Thiago Santos

Personal information
- Full name: Thiago Nascimento dos Santos
- Date of birth: 12 April 1995 (age 30)
- Place of birth: Mari, Brazil
- Height: 1.80 m (5 ft 11 in)
- Position(s): Winger

Team information
- Current team: Catanduva

Youth career
- 2011: Duque de Caxias
- 2012–2015: Flamengo

Senior career*
- Years: Team / Apps / (Gls)
- 2015–2021: Flamengo / 5 / (0)
- 2017–2018: → Mumbai City (loan) / 13 / (5)
- 2019: → Chapecoense (loan) / 0 / (0)
- 2021: Botafogo-PB / 0 / (0)
- 2022: Americano / 0 / (0)
- 2022–2023: NEROCA / 0 / (0)
- 2023: Madureira / 0 / (0)
- 2023: Catanduva

= Thiago Santos (footballer, born 1995) =

Brazilian footballer

Thiago Nascimento dos Santos (born 12 April 1995) is a Brazilian footballer who plays as a winger.

==Career==

===Flamengo===
In the beginning of 2017 during a festive game, Thiago suffered an injury to the knee that turned out to be a torn ACL; and as a result he will miss the beginning of the 2017 season.

On 22 April 2018, Thiago renewed his contract with Flamengo until 2020.

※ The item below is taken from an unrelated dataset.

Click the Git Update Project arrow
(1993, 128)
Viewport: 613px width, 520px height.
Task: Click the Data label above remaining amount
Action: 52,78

====Mumbai City (loan)====
On 4 September 2017, Thiago Signed on loan with Indian Super League club Mumbai City until the end of season. Thiago scored on his debut in a match against FC Goa, Mumbai City won 2–1.

==Career statistics==
(Correct As of 5 September 2019)

Club: Season; League; Cup; Continental; Other; Total
Division: Apps; Goals; Apps; Goals; Apps; Goals; Apps; Goals; Apps; Goals
Flamengo: 2015; Série A; 1; 0; 0; 0; –; –; 0; 0; 1; 0
2016: 4; 0; 0; 0; –; –; 2; 1; 6; 1
2017: 0; 0; 0; 0; –; –; 0; 0; 0; 0
2018: 0; 0; 0; 0; –; –; 0; 0; 0; 0
2019: 0; 0; 0; 0; –; –; 2; 0; 2; 0
Total: 5; 0; 0; 0; 0; 0; 4; 1; 9; 1
Mumbai City (loan): 2017–18; Super League; 13; 5; –; –; –; –; –; –; 13; 5
Total: 13; 5; 0; 0; 0; 0; 0; 0; 13; 5
Career total: 18; 5; 0; 0; 0; 0; 4; 1; 22; 6

==Honours==
Flamengo
- Campeonato Carioca: 2019

==Personal life==

He is married to Edinallys Teixeira and has a son Thomaz born in February, 2019.